— TO-DO LIST —
(1) From the Carrier DB page, transcribe the part that opens with the words containing "Below is a basic" and closes with "concurrent tls encryption)".
(2) Rewrite the paragraph of the Carrier DB page that begins "Both servers are built" as a short bulleted list, keeping its main facts.

** begin DOCUMENT SECTION **

Carrier Cache and Carrier DB

Carrier Cache replaces legacy memcached servers.

Carrier DB replaces legacy redis servers and also supports legacy memcached protocol².

Both servers are built using the same architecture and code internals. Carrier Cache is a more streamlined in-memory cache implementation since it doesn’t need any of the extra multi-data-structure processing code, so many features are simply commented out. Carrier DB is the full implementation with all features available at configure time and runtime.

We use Carrier DB throughout this page to mean both Carrier DB and Carrier Cache unless otherwise specified.

Architecture

Let’s look at Carrier DB’s novel massively parallel architecture first. You can configure any number of threads at each level of processing to maximize your performance and throughput so none of your hardware investment goes to waste.

Below is a basic Carrier DB configuration with:

4 inbound parser threads (also handles concurrent tls decryption)
18 worker threads
8 replier threads (also handles concurrent tls encryption)

Dataflow Diagram

Database Thread Diagram — click for full-size view

We could just as easily configure a smaller system with one reader thread, three data processing threads, and two reply threads:

Carrier DB can scale up to hundreds or thousands of cores or scale down to laptop cores—we can do it all with Carrier DB and Carrier Cache.

Carrier DB works great for giant servers or tiny IoT/CPE. Scale up to 256+ cores and 6 TB RAM or scale down to individual IoT deployments. In both cases you need to maximize your return-on-RAM investment by using the most efficient data platform possible.

Data Processing Internals

How does Carrier DB allow massively scalable data structure processing?

** end DOCUMENT SECTION **
** begin STORED DATA **

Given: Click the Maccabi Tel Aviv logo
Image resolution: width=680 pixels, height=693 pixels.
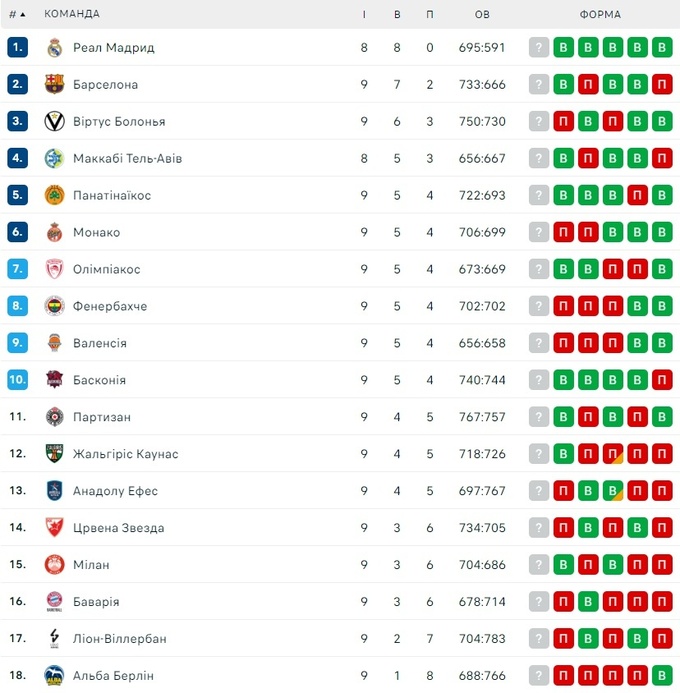Looking at the screenshot, I should [x=55, y=159].
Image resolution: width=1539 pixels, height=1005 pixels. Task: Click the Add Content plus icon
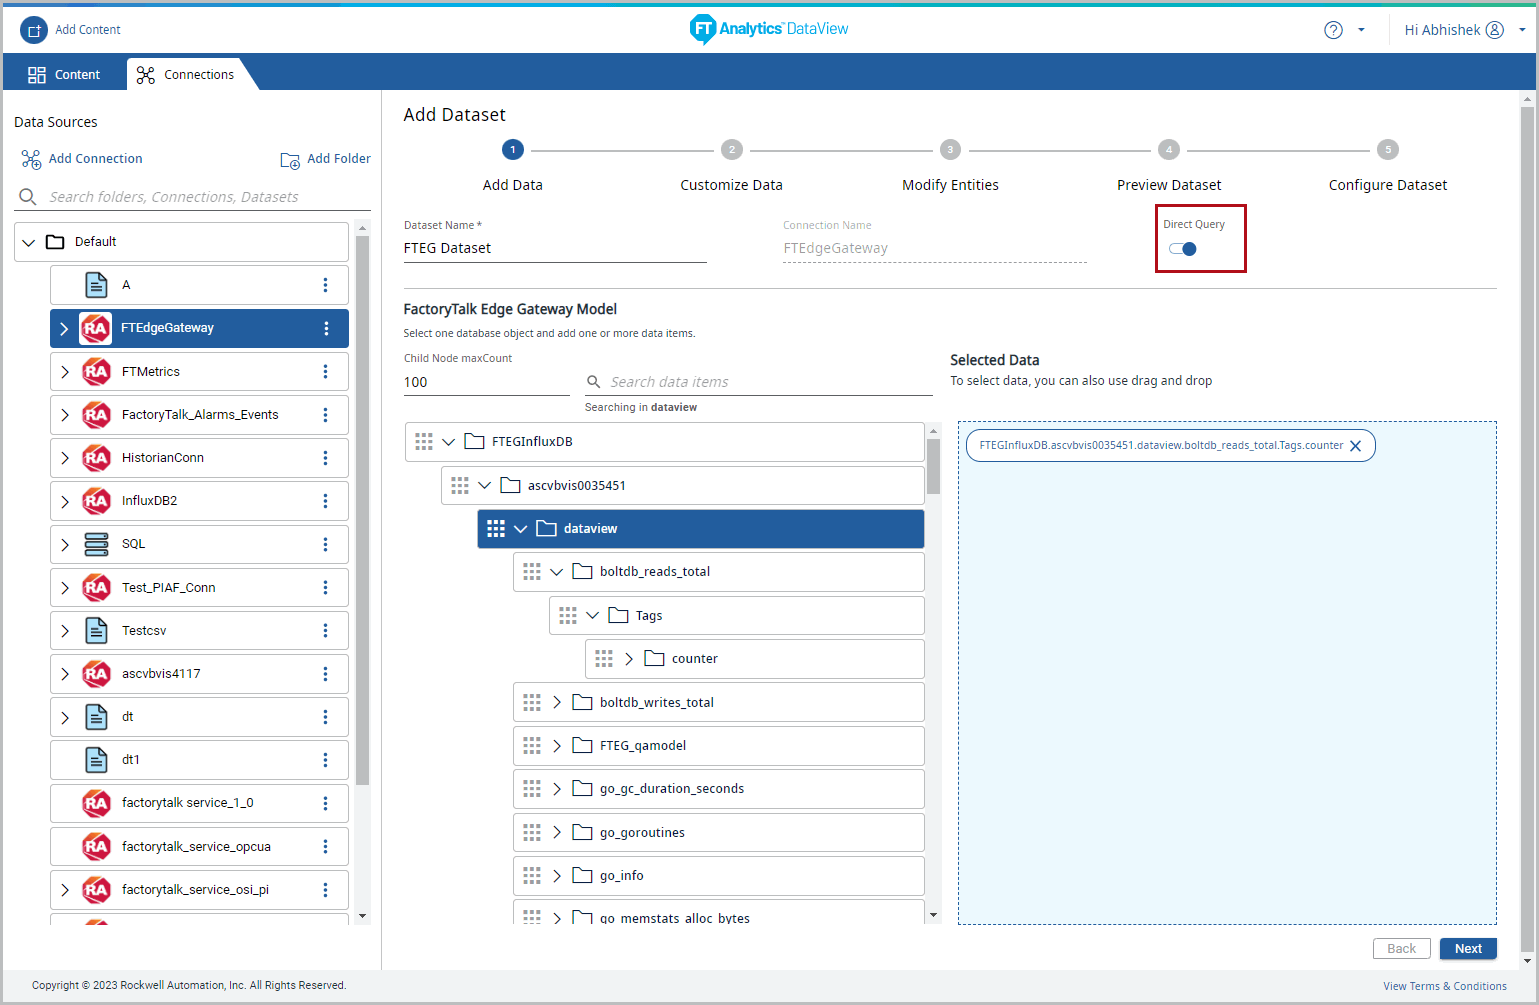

** end STORED DATA **

— SOLUTIONS BY TASK —
(1)
Below is a basic Carrier DB configuration with:

4 inbound parser threads (also handles concurrent tls decryption)
18 worker threads
8 replier threads (also handles concurrent tls encryption)

(2)
- Carrier Cache and Carrier DB share the same architecture and code internals.
- Carrier Cache is a leaner in-memory cache. It doesn't need the extra multi-data-structure processing code, so many features are commented out.
- Carrier DB is the full implementation, with all features available at configure time and runtime.